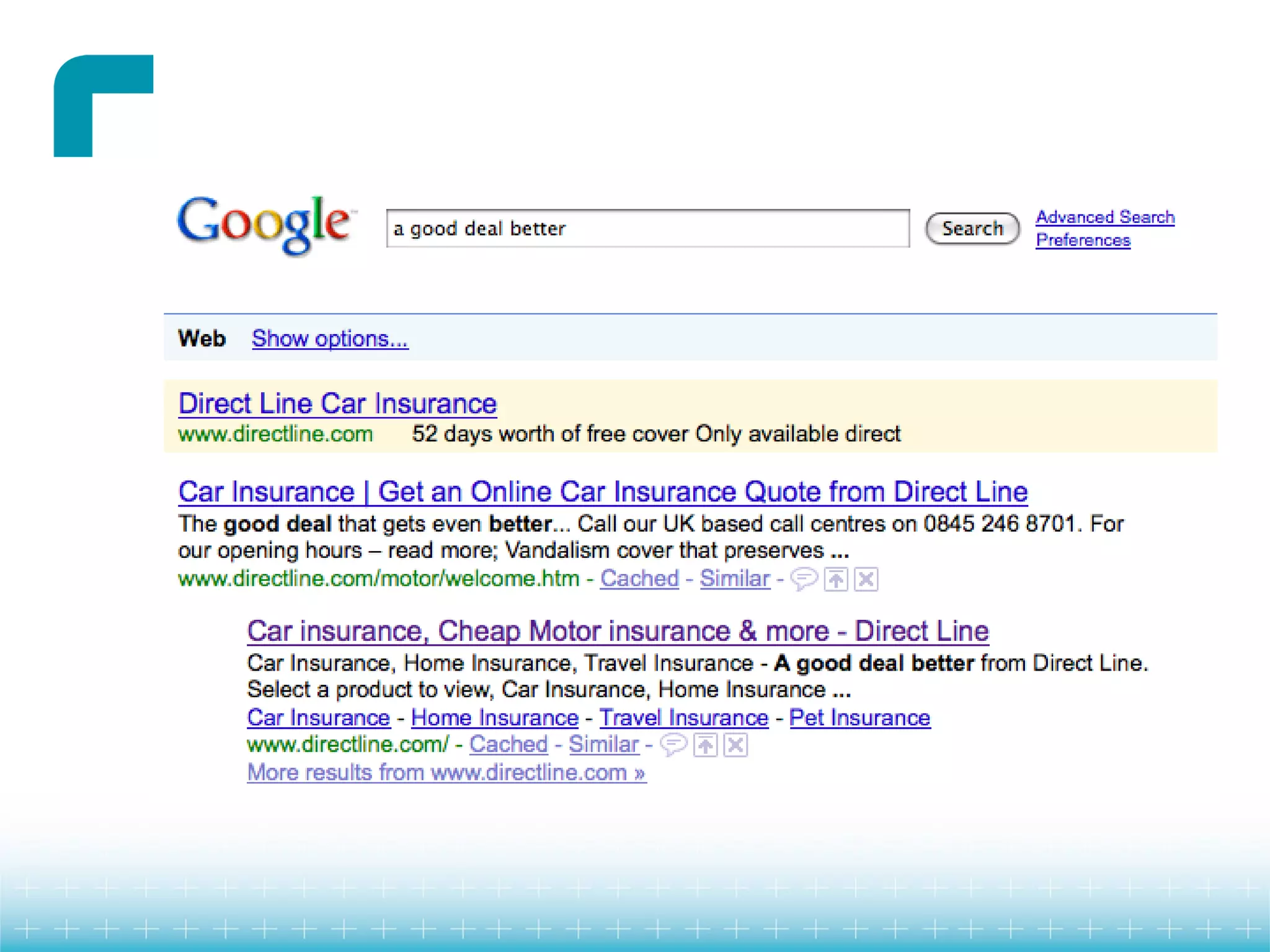
Task: Click comment icon on welcome.htm result
Action: coord(804,579)
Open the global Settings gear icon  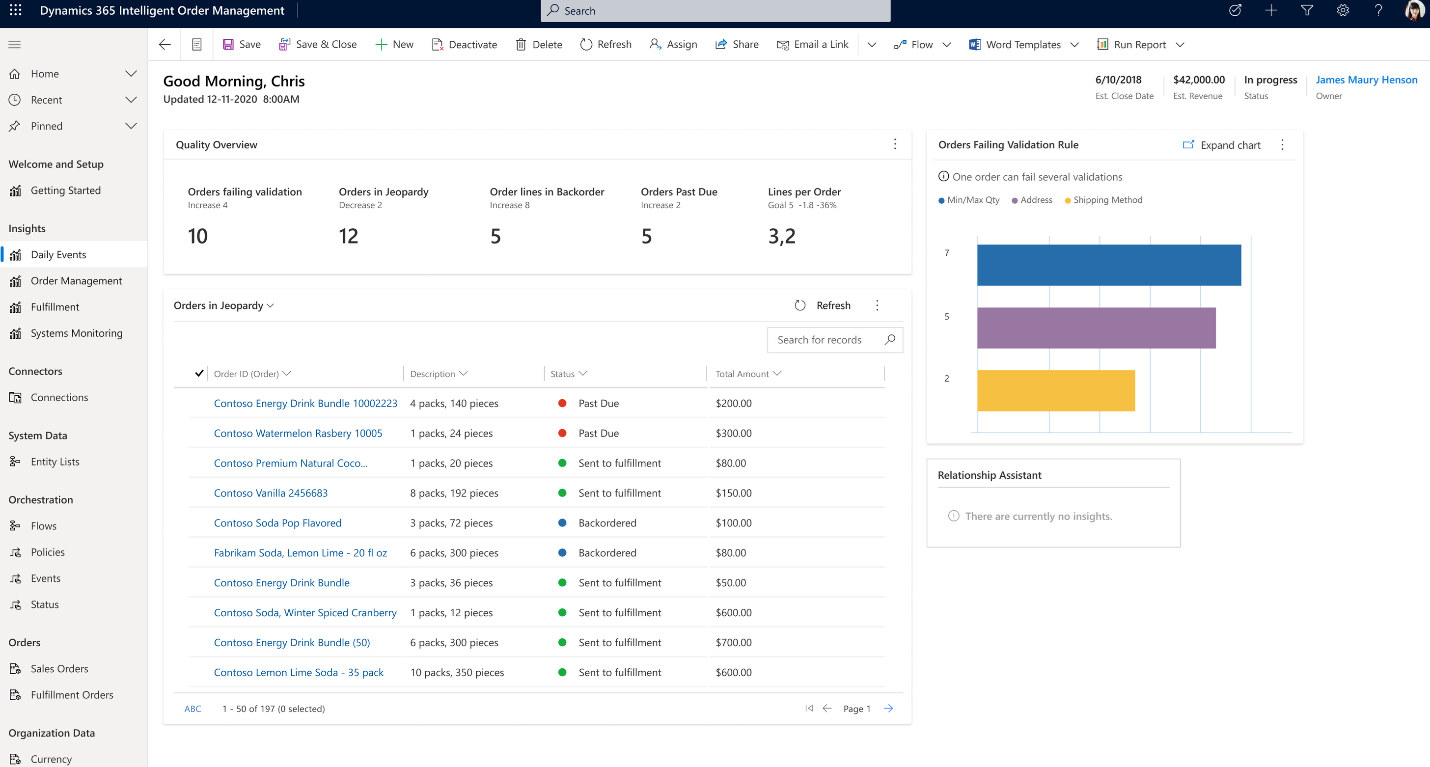point(1341,11)
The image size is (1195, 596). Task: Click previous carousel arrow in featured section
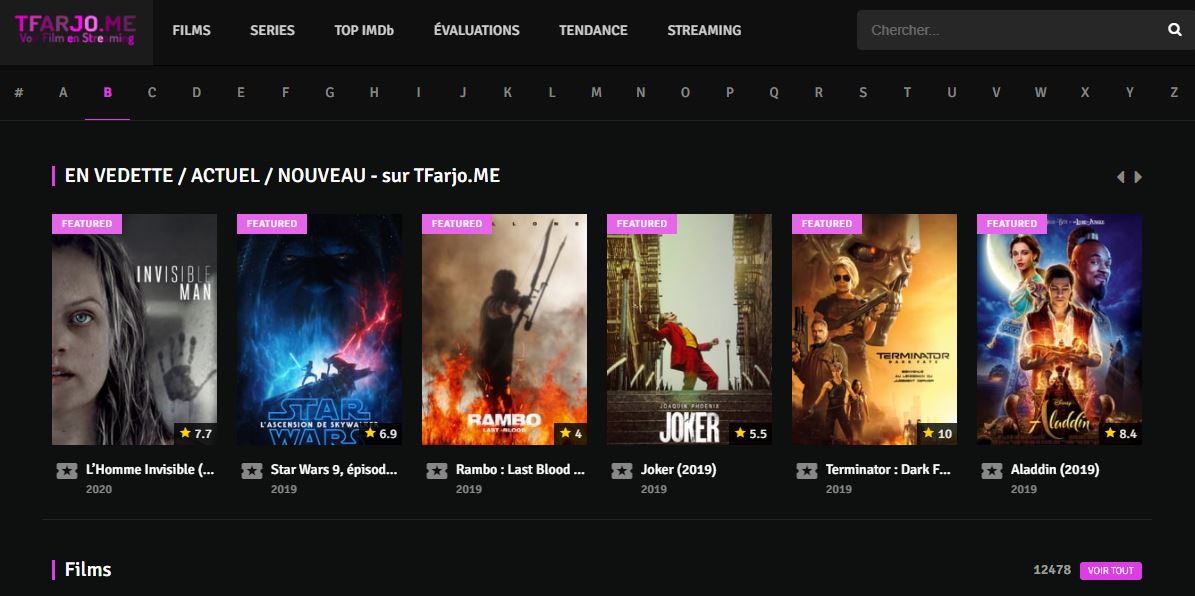[x=1120, y=177]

__________

**THE REQUEST:**
Recast the items, starting with the line that contains "The image size" and going on through the end of the items, as a two-column CSV with the columns text and answer. Put one row per item, enclose each field in quotation marks with any line breaks changed to spaces, and leave the pictures out.

**WORKED ANSWER:**
text,answer
"The image size is (1195, 596). Task: Click previous carousel arrow in featured section","[x=1120, y=177]"